Data excerpts
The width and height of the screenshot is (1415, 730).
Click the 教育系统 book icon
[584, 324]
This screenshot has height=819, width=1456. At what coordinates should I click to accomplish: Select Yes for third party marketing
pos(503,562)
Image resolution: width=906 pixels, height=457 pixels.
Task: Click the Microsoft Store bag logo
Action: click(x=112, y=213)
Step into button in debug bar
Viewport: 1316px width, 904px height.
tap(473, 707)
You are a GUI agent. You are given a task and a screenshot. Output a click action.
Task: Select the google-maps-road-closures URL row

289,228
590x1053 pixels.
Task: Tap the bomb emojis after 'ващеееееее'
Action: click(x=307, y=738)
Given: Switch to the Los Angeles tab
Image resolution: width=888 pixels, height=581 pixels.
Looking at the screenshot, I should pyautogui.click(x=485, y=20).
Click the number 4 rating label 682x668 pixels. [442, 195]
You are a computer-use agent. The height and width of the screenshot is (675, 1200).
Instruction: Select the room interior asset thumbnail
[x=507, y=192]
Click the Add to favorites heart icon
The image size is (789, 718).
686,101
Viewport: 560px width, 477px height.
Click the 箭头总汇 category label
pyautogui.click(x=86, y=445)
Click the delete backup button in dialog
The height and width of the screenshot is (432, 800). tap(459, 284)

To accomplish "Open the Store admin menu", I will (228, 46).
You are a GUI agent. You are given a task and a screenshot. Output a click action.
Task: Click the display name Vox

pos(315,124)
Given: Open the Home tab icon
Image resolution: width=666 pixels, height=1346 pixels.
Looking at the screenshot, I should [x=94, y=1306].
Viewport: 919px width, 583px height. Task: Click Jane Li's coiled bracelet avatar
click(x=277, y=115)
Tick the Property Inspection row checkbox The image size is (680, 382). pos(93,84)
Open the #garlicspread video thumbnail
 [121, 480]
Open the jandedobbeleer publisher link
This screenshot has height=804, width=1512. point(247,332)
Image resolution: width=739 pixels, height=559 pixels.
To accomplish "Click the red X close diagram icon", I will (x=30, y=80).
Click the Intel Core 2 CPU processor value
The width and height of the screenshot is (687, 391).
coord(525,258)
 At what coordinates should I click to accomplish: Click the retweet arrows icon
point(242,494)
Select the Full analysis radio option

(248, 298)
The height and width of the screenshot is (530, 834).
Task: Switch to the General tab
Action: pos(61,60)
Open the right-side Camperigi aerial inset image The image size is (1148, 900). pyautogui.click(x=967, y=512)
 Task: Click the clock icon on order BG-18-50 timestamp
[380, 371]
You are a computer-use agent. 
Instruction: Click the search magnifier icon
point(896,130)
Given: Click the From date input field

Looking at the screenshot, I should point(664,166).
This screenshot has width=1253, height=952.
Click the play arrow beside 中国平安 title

## To do
Your answer should be one number: the count of lines in the records above that contain "agent".

## Solution for this problem
4